Otis Houston Jr. (b. 1954; Greenville, SC) lives and works in East Harlem, New York. A self-taught artist and musician, Houston Jr. began making work after taking an art class while incarcerated. Since 1997, he has maintained an ongoing presence under the Triborough Bridge on the FDR Drive in New York, where he stages impromptu performances and a site-specific installation of signage and sculpture.

Houston Jr. has presented solo exhibitions at The John Michael Kohler Arts Center and Art Preserve, Sheboygan, Wisconsin (2022); Gordon Robichaux, New York (2021); Room East, New York (2017), and two-person exhibitions at Gordon Robichaux, New York (with Florence Derive, 2018), and Cave, Detroit (with Miles Huston, 2016). His work has been featured in numerous group exhibitions, including at Vielmetter Los Angeles (curated by Mark McKnight), Los Angeles; apexart (curated by Sam Gordon), New York; Room East, New York; The Broodthaers Society of America, New York; Socrates Sculpture Park (curated by Chelsea Spengemann), New York; and CANADA, New York; Parker Gallery, Los Angeles; Marc Selwyn Gallery, Los Angeles; Rebecca Camacho Presents (curated by Bob Linder), San Francisco; and F Magazine, Houston, Texas.

Profiles of the artist and his art have appeared in The New York Times, The New Yorker, Hauser & Wirth’s Ursula magazine, The Wall Street Journal, The Art Newspaper, the Brooklyn Rail, ARTnews, Hyperallergic, and Contemporary Art Daily.

In 2022, the first monograph dedicated to Houston Jr.’s work, Can’t GO Unless WE ALL GO, was co-published by Zolo Press and Gordon Robichaux and included text by Zoë Hopkins.

Images and videos of his work taken by daily commuters and passersby populate YouTube and numerous blogs. Houston’s album of original songs, America, was released in 2006 on iTunes and reissued in 2020 as a vinyl record published by Post Present Medium. BLACK CHEROKEE, a twenty-two-minute documentary on the artist directed by Sam Cullman and Benjamin Rosen, was released in 2012.

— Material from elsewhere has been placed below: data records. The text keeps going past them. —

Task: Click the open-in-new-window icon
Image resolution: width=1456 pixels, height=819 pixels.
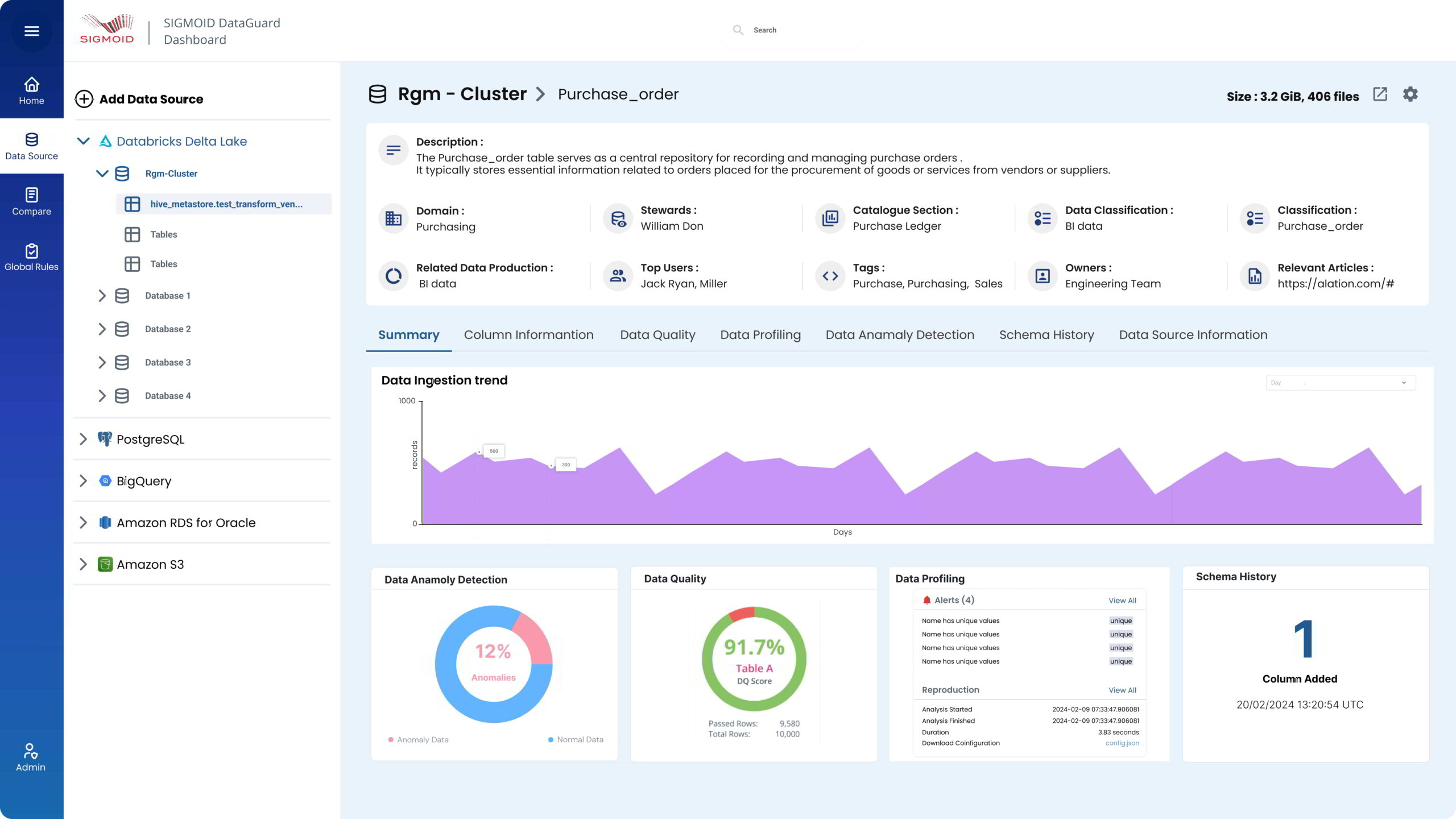Action: (1380, 94)
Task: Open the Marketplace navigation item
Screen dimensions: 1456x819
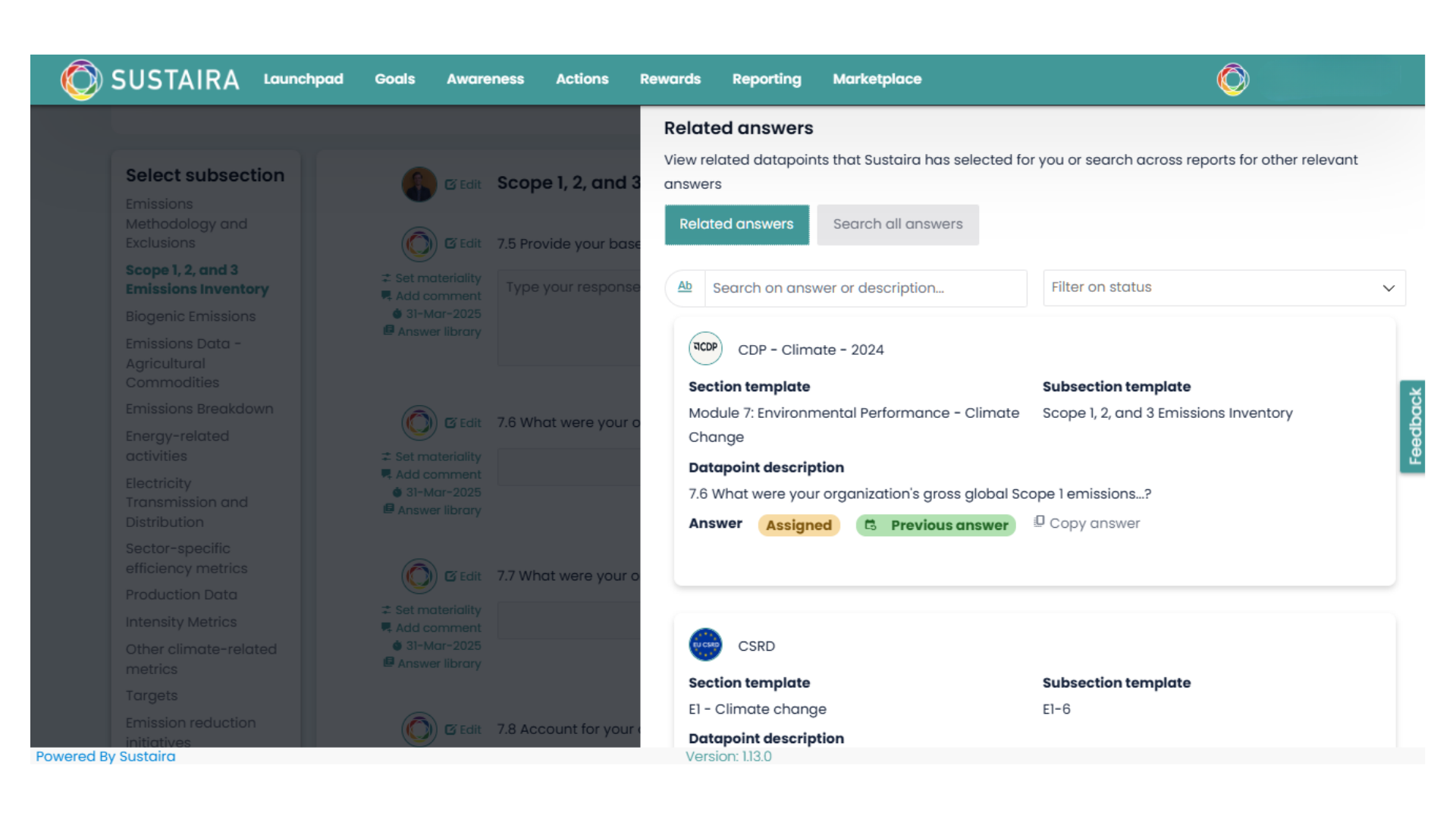Action: tap(877, 79)
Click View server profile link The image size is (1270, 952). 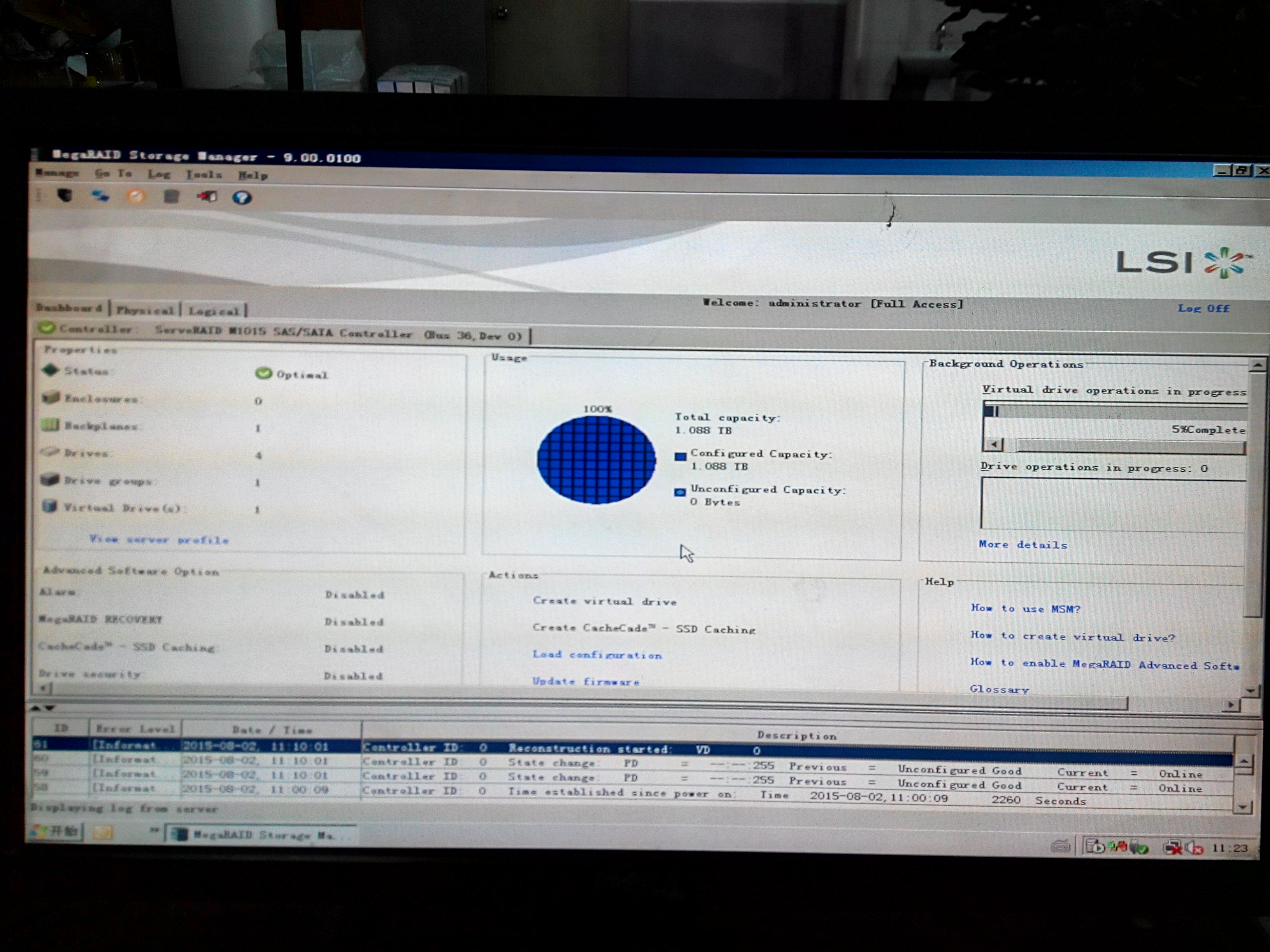[x=159, y=540]
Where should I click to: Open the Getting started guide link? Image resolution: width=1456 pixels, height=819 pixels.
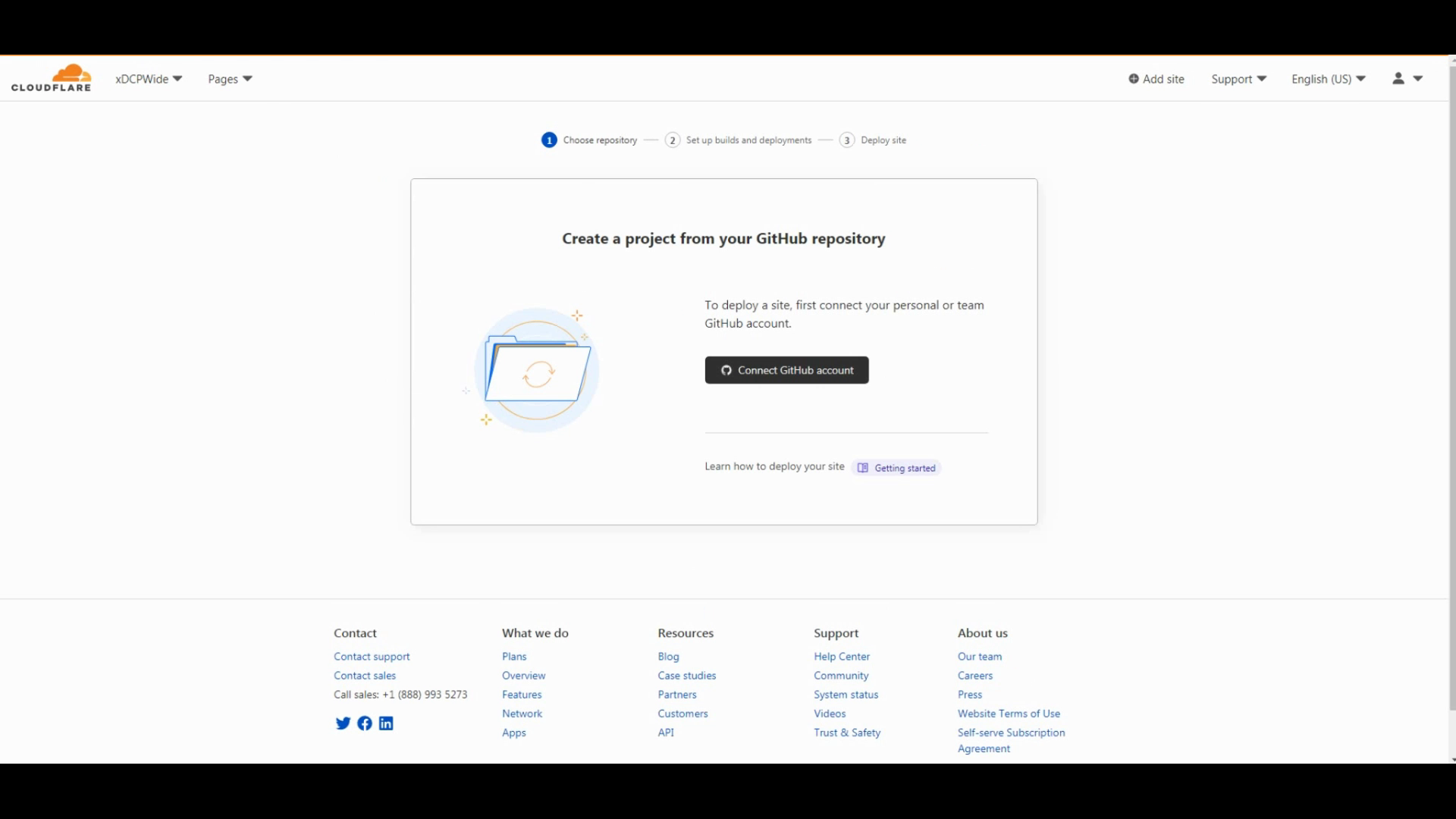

About the American Folk Art Museum

Founded in 1961, the American Folk Art Museum is a global leader dedicated to the preservation and promotion of folk and self-taught art across time and place. Candid, genuine, and unexpected, the Museum celebrates the creativity of individuals whose singular talents have been refined largely through personal experience rather than formal artistic training. With a collection spanning 8,000 works of art from four centuries and nearly every continent, the American Folk Art Museum engages people of all backgrounds through its collections, exhibitions, publications, and public programs as the leading forum shaping the understanding and appreciation of folk and self-taught art. Thanks to the generous support of our members, patrons, and donors, admission to the Museum is always free.